Homilía de Mons. Juan Manuel Mancilla Sánchez, Obispo de Texcoco
Celebración Eucarística de Nochebuena
24 de diciembre de 2020
Mis queridas hermanas, mis queridos hermanos, que dicha poder celebrar el aniversario del nacimiento de Jesús, porque Él nació en Belén con la finalidad de que los pequeñitos, los olvidados, los alejados, tuvieran acceso a Él; sentirlo nuestro, sentirlo muy cerca, porque son muchas las cosas que nos atormentan, ante todo: nuestros errores, nuestras fallas, nuestros pecados, el fallarle a tantas personas sobre todo tan queridas, entonces vienen los remordimientos; muchas veces no hallamos la forma de salir de esas obscuridades, de esos abismos, de esas tinieblas, y ver que el Hijo de Dios nace cerca de los pequeños, de los pecadores, de los alejados, de los que menos se lo esperaban, pues es un Evangelio, una feliz, muy grande, hermosa noticia.
Mis queridas hermanos, esta noche todos nosotros –y ojalá todos los habitantes de nuestra Diócesis de Texcoco– tengamos un encuentro con Cristo, un encuentro con el Hijo de Dios que es verdaderamente nuestro, que pertenece a nuestra casa, que pertenece a nuestro mundo de necesidades, de angustias, de sufrimientos, de miedos. Que bonitas estas palabras de los ángeles «Les traemos el Evangelio una bonita noticia: “No tengan miedo, ¡hoy les ha nacido en la Ciudad de David, un Salvador!”». Él tenía que venir para que se nos acabaran todas esa miserias humanas espirituales, interiores que vamos padeciendo.
Y así, mis queridos hermanos, viendo su pobreza, su modestia; porque Él nace en el suelo, entre el estiércol, por tierra, y la Santísima Virgen, San José lo levantan para poderlo acomodar un poquito y encuentran el pesebre; y ahí vemos en esa acción simbólica como, mientras a Él se le envuelve en ropajes muy pobres, a los pastores en los campos abiertos, donde tienen sus apriscos y sus rebaños, a los pastores los envuelve una gran luz, los envuelven los coros celestiales, y aparece allá la gloria de Dios.
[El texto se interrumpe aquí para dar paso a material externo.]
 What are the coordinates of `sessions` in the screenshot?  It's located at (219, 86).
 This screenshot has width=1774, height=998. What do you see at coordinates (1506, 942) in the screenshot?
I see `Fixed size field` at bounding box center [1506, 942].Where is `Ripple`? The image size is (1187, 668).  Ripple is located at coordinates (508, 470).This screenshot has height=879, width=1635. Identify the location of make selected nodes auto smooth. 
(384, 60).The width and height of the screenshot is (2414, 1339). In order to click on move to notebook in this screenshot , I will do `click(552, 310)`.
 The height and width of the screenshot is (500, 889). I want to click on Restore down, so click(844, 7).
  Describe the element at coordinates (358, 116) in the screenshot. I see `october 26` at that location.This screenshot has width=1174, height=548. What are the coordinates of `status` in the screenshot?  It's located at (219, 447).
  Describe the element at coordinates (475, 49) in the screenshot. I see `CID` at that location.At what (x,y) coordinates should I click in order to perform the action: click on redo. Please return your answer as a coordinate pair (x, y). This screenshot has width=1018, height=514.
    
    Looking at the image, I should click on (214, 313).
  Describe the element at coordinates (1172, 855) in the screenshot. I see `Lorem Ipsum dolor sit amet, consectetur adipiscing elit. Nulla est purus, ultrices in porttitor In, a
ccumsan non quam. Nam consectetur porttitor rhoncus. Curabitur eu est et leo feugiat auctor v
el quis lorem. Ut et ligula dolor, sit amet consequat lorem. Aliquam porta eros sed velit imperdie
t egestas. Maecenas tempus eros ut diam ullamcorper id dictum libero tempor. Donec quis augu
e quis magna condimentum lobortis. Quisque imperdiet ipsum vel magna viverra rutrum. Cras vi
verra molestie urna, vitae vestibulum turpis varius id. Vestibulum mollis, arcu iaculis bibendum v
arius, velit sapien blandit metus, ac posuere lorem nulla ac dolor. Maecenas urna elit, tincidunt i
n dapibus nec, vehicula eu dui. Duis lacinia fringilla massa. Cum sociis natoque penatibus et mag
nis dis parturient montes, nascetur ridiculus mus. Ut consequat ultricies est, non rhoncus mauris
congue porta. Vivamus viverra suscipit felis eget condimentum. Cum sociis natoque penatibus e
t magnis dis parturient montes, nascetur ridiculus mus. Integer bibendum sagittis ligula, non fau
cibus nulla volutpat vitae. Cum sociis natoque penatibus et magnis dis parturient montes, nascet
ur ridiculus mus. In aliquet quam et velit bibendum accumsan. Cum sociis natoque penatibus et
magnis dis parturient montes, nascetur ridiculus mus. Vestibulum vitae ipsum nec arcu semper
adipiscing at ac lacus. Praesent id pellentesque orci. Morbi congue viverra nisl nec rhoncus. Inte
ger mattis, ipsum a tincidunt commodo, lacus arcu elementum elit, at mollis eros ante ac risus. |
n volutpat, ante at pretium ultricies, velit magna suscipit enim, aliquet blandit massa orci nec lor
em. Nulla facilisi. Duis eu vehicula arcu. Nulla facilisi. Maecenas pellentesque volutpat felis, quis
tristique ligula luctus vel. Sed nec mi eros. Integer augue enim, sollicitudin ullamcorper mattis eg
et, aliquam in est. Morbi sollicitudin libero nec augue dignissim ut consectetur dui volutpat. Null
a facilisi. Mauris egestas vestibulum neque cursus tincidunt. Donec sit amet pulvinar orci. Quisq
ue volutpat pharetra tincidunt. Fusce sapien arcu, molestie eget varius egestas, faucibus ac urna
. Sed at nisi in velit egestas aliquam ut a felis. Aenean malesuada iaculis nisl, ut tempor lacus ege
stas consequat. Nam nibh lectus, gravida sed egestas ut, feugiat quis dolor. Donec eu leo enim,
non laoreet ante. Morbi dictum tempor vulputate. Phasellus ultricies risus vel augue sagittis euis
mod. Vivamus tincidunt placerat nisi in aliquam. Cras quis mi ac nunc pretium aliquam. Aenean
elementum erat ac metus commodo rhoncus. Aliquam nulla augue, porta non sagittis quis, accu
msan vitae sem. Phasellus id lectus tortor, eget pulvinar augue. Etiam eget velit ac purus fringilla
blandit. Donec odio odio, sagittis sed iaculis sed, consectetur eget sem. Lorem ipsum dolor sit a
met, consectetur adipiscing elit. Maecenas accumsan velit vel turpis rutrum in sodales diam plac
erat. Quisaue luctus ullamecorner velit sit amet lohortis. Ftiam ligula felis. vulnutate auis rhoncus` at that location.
Quiere decir que a partir de Cristo, lo glorioso, lo más feliz, lo más bello, lo más luminoso, está en donde el ser humano vive sus más angustiosas tragedias, fracasos, impotencias; porque Él se despojó de su divinidad y nos compartió su luz, y nos compartió su Gloria.
Queridos hermanos, me invito junto con ustedes, a que nosotros, abriendo el corazón en amor y en ternura a Cristo, nosotros nos dejemos impregnar de la Gloria de Dios; la Gloria de Dios que es ese amor, que es esa delicadeza, que es esa capacidad de ser sencillos, sensibles, humanos; Él vino para enseñarnos a ser humanos, a conducirnos con actitudes, conductas, virtudes humanas. Él se entregó, Él se acercó para enseñarnos a ser hombres, a ser seres humanos, y a no ser crueles, y a no ser bestias, animalitos, sino a ser verdaderamente personas de encuentro, de diálogo, de cariño, de cercanía, de servicio, de desprendimiento, y es allí donde aparece la Gloria de Dios; y ojalá nosotros nos convenzamos que eso es lo más grande que podemos hacer, glorificar a Dios, creerle a Dios en Cristo Jesús, y mientras nosotros más glorifiquemos a Dios más grande y profunda será la paz, mientras Dios esté más cerca de nosotros en Cristo, más auténtica será la paz.
Hemos perdido la paz en México, porque hemos dejado de cantar, de glorificar, de adorar a Dios; nos ha parecido poca cosa Jesús, y entonces se ha hecho una turbulencia interior de egoísmo, de envidias, de ambiciones y de violencias que no podemos contener. Que la Iglesia Católica sea un espacio de adoración, de amor, de proclama convencida de la Gloria de Dios, para que sea constructora de la paz. Glorifiquemos a Dios en nuestras vidas, en nuestro trabajo, en nuestras familias y viviremos en paz gracias a Cristo –decía San Pablo– “Él es nuestra paz”. Así sea.